** Aim **
Update the data from the line with "Task: Click the move-to-start arrow icon" up to and including the line with "Looking at the screenshot, I should 224,88.", replacing "checkbox" with "check box" and leaving everything else unchanged. Omit the pictures from your answer.

** Entries provided **
■ ■ ■ ■ ■ ■ ■

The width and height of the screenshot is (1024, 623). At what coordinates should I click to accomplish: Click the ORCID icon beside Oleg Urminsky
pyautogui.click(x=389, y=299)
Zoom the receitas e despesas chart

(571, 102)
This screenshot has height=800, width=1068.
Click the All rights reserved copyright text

■ ■ ■ ■ ■ ■ ■

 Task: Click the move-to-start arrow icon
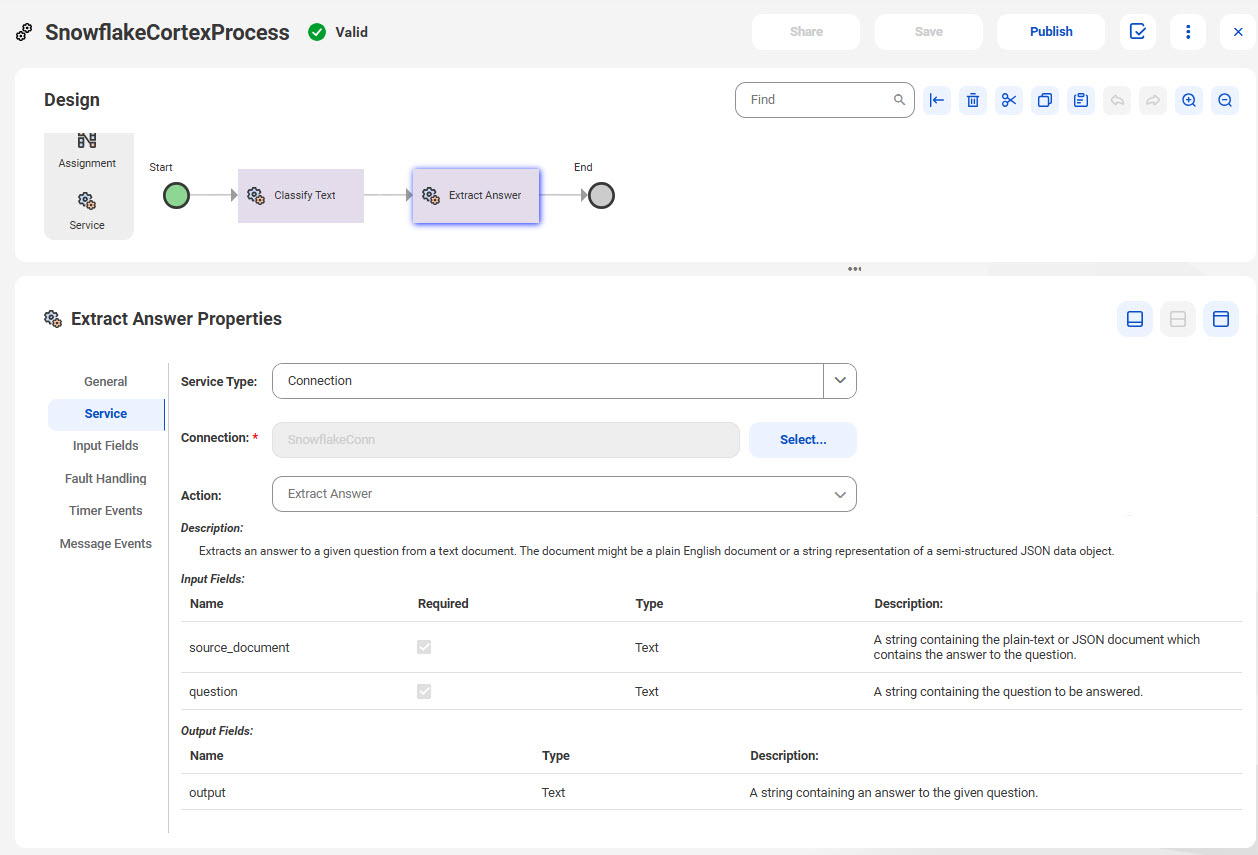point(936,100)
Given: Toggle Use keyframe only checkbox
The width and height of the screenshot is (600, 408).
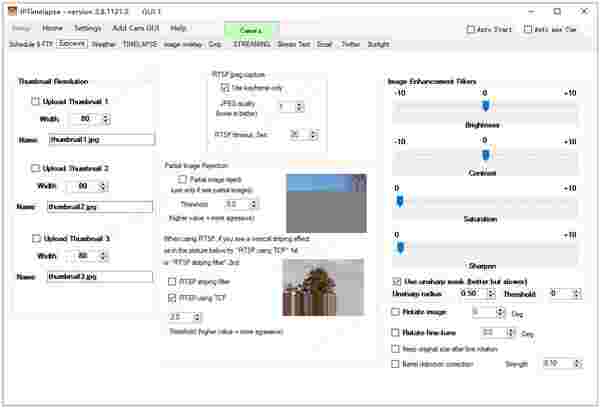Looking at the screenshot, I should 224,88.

■ ■ ■ ■ ■ ■ ■

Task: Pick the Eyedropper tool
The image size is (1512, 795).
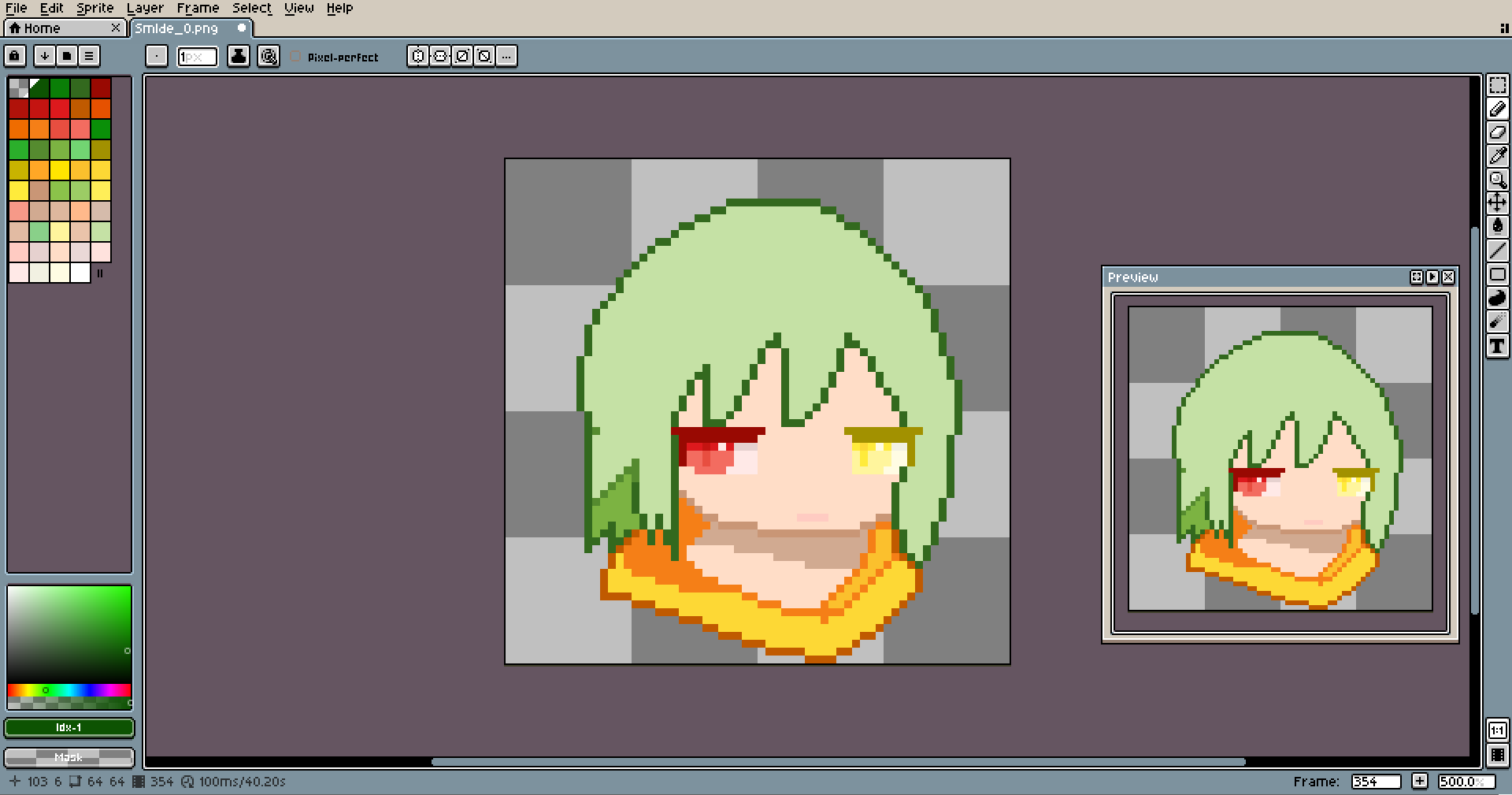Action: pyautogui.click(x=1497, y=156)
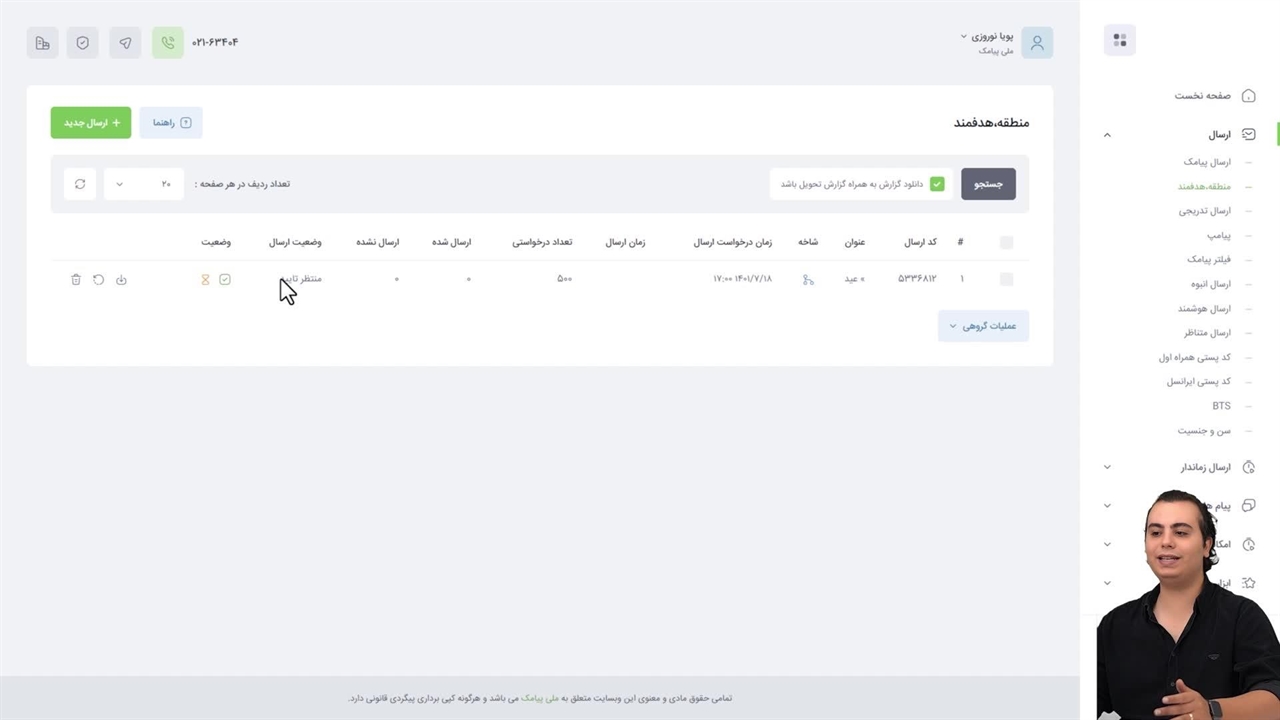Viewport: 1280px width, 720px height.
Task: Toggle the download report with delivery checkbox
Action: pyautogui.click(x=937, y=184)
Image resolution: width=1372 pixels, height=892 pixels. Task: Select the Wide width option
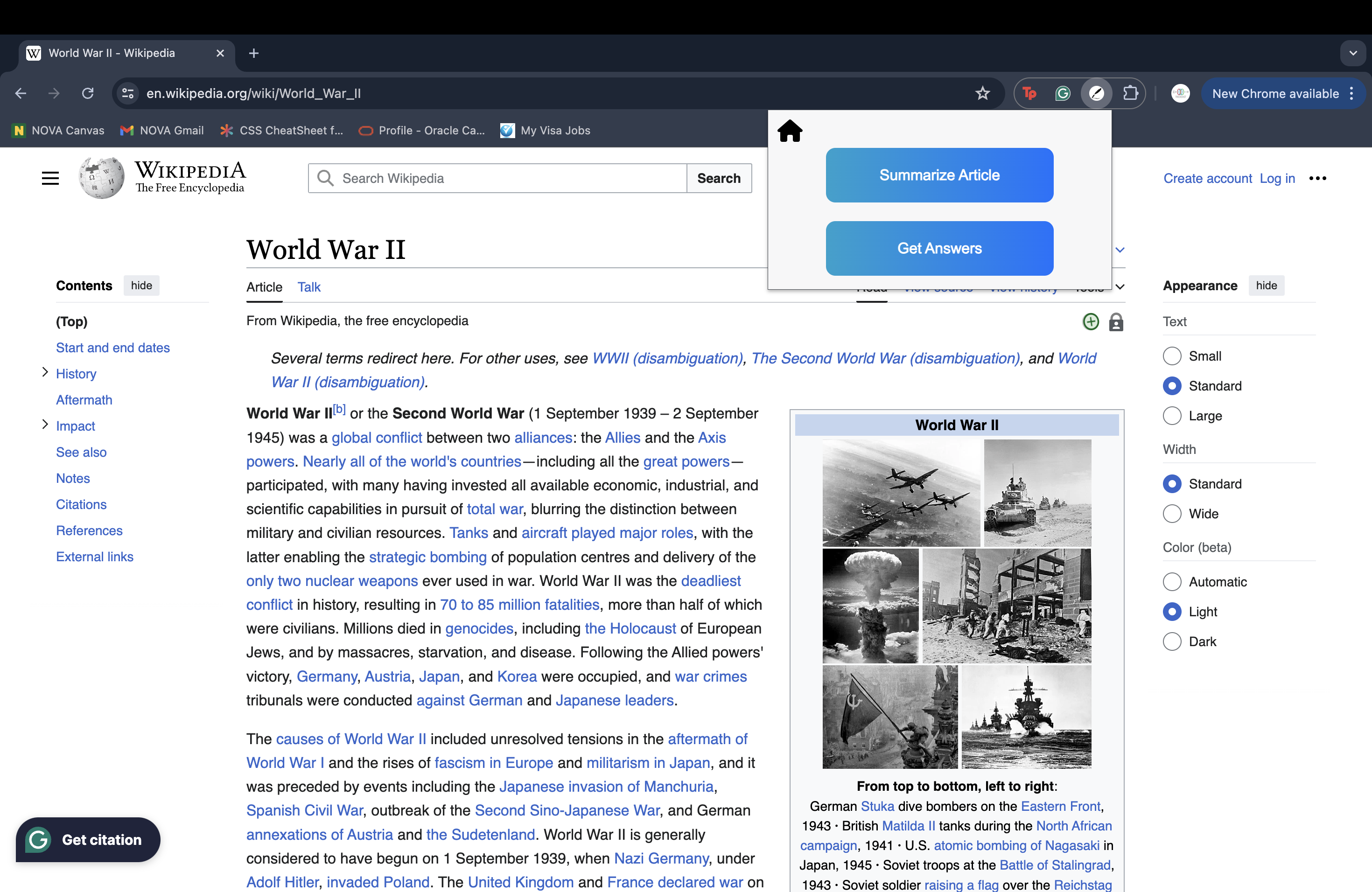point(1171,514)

■ ■ ■ ■ ■ ■ ■

** Completed exercise **
 Task: Click the move-to-start arrow icon
point(936,100)
Given: Toggle Use keyframe only check box
The width and height of the screenshot is (600, 408).
Looking at the screenshot, I should 224,88.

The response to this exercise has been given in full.